Starting at the line that contains "Click the warning triangle on connection line" and ending at the last of the items below, give each line as one string in a JSON list, skipping blank lines and leaving out the pictures.
•••
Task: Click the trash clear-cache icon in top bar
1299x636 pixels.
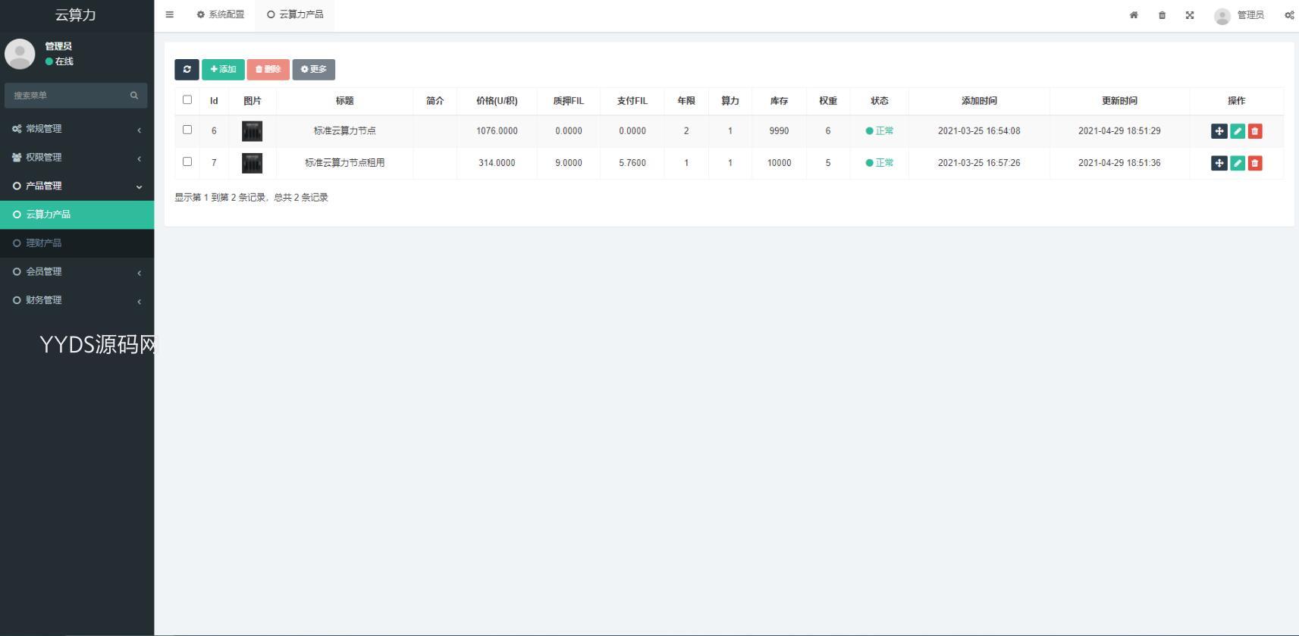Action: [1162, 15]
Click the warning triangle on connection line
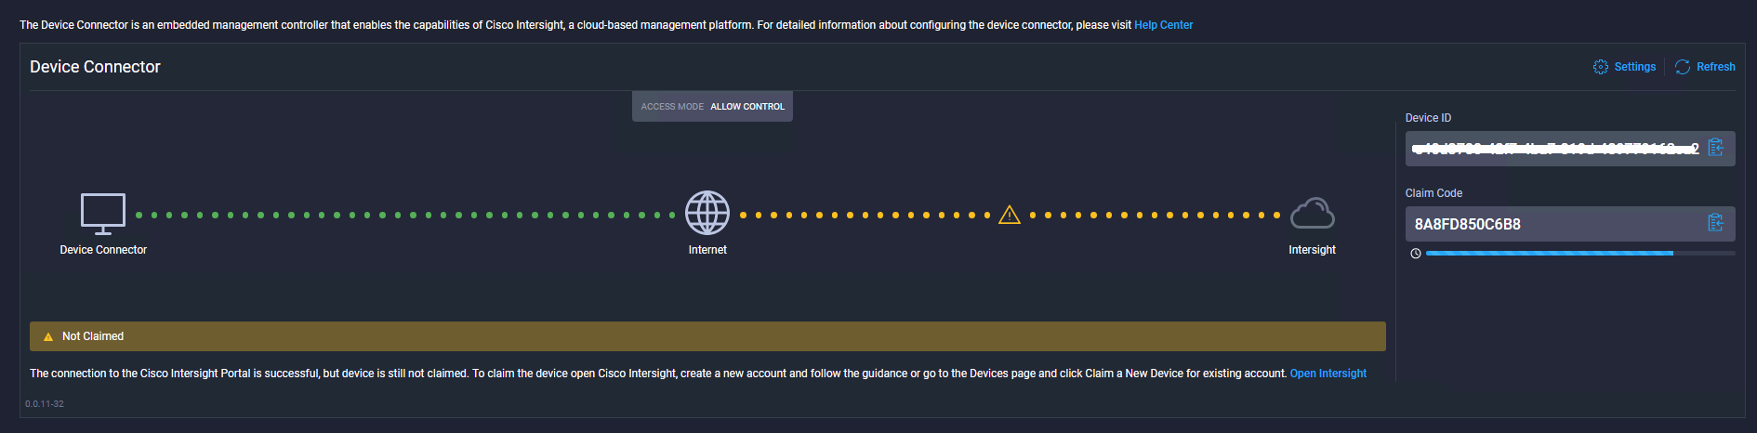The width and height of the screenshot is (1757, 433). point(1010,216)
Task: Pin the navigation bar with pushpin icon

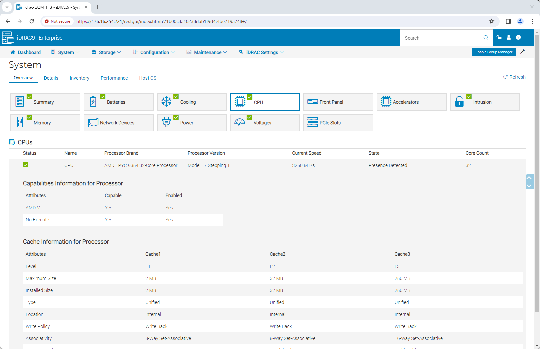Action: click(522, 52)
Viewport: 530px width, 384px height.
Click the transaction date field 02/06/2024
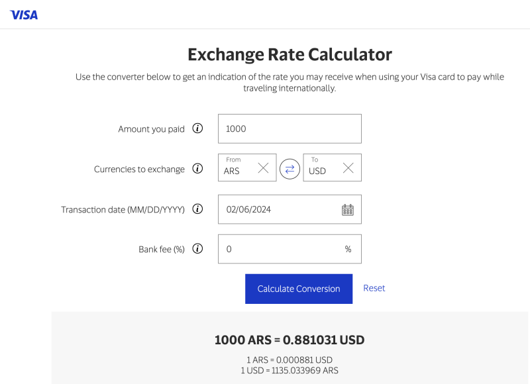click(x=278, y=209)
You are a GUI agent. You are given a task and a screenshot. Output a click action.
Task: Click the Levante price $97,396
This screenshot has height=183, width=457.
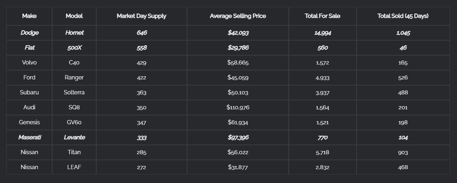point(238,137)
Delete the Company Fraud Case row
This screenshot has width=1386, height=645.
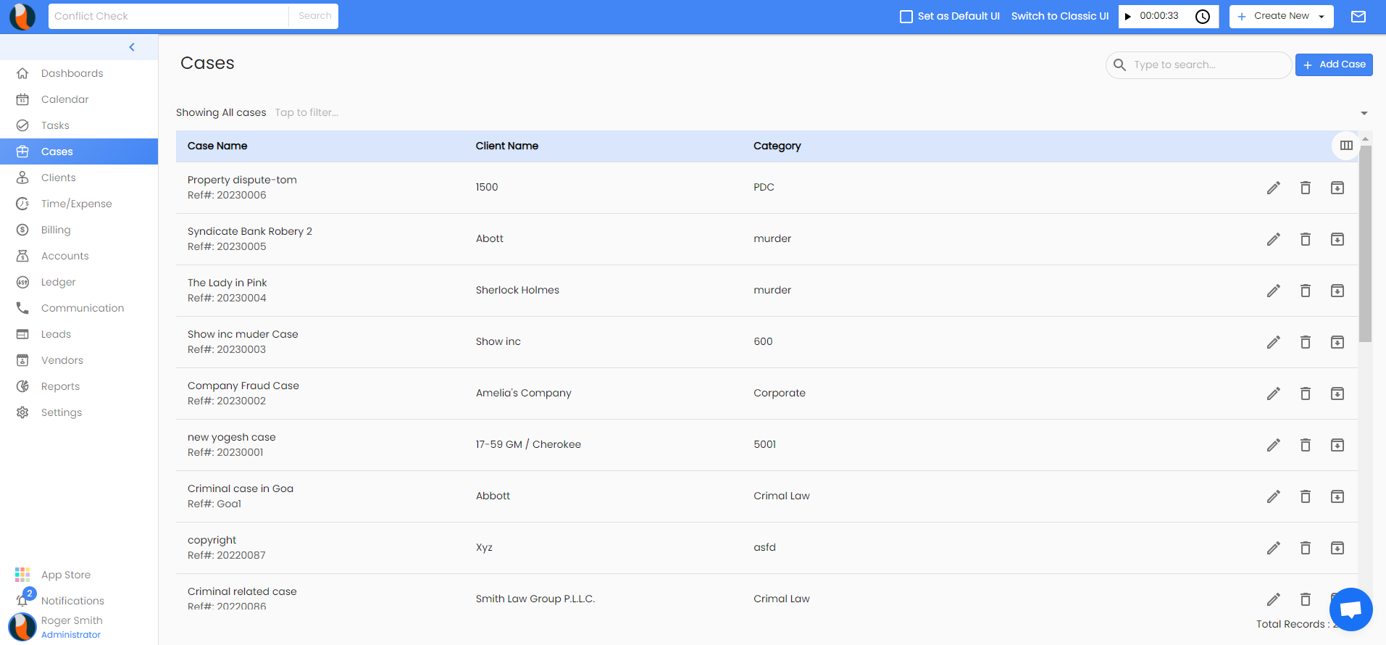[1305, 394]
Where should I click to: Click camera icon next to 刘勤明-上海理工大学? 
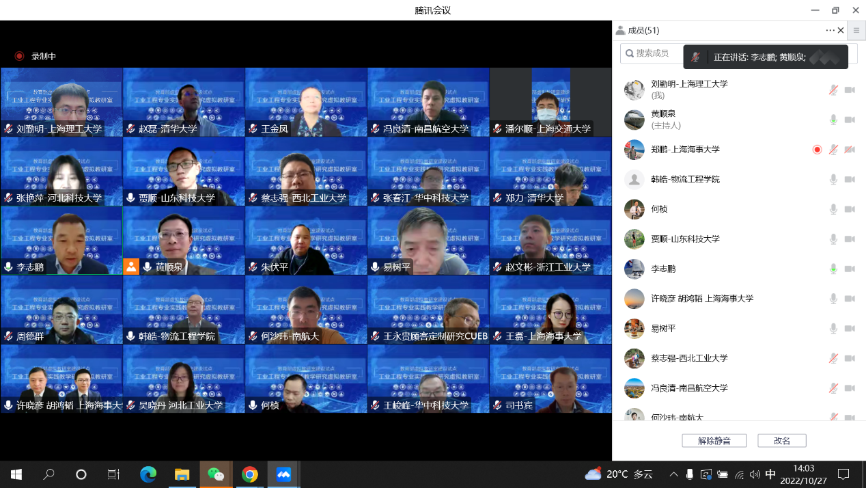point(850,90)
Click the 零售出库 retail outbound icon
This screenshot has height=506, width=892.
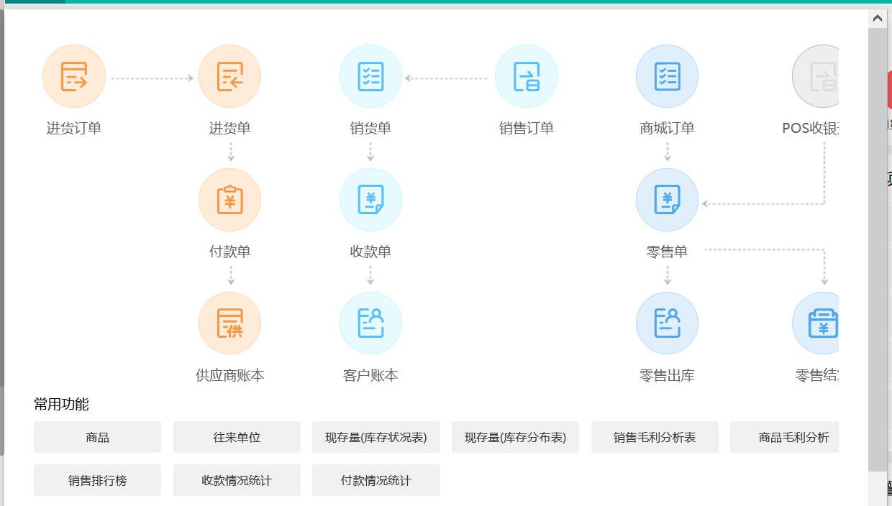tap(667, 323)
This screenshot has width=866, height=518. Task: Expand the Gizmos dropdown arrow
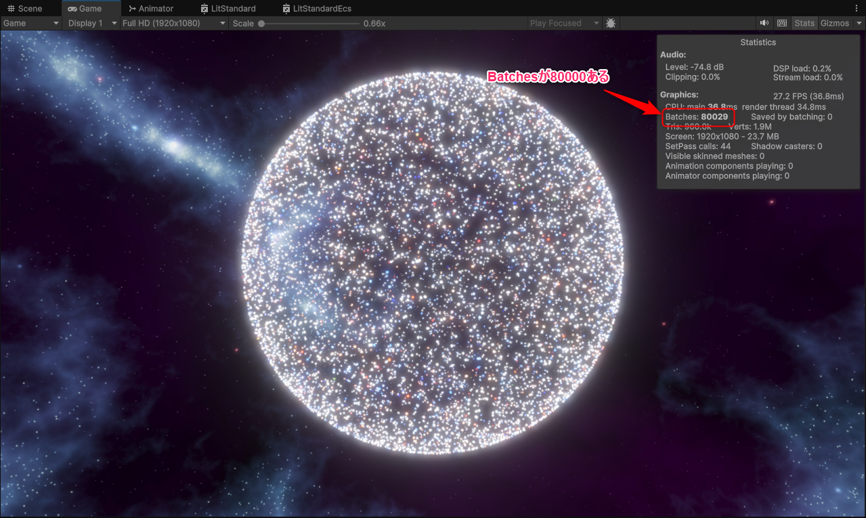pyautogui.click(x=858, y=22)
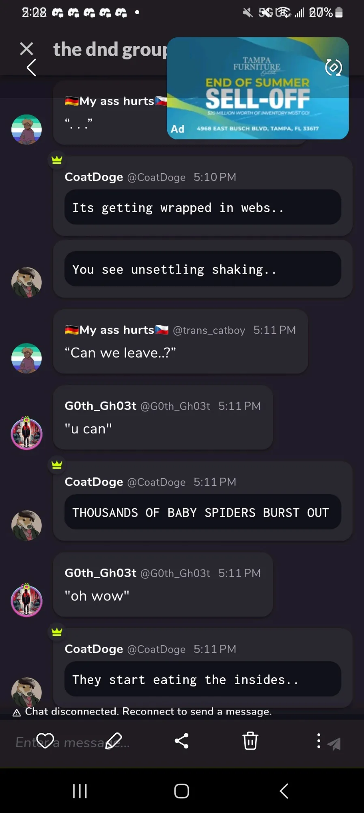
•••
OUTPUT FOR THIS TASK.
[
  "Click the warning triangle on connection line",
  "The width and height of the screenshot is (1757, 433). point(1010,216)",
  "Task: Pin the navigation bar with pushpin icon",
  "Action: click(522, 52)",
  "Viewport: 530px width, 384px height.",
  "Click the transaction date field 02/06/2024",
  "click(x=278, y=209)",
  "You are a GUI agent. You are given a task and a screenshot. Output a click action.",
  "Task: Click the Levante price $97,396",
  "This screenshot has height=183, width=457.",
  "point(238,137)",
  "Delete the Company Fraud Case row",
  "This screenshot has width=1386, height=645.",
  "[1305, 394]",
  "Where should I click to: Click camera icon next to 刘勤明-上海理工大学? ",
  "point(850,90)",
  "Click the 零售出库 retail outbound icon",
  "This screenshot has height=506, width=892.",
  "tap(667, 323)",
  "This screenshot has width=866, height=518. Task: Expand the Gizmos dropdown arrow",
  "pyautogui.click(x=858, y=22)"
]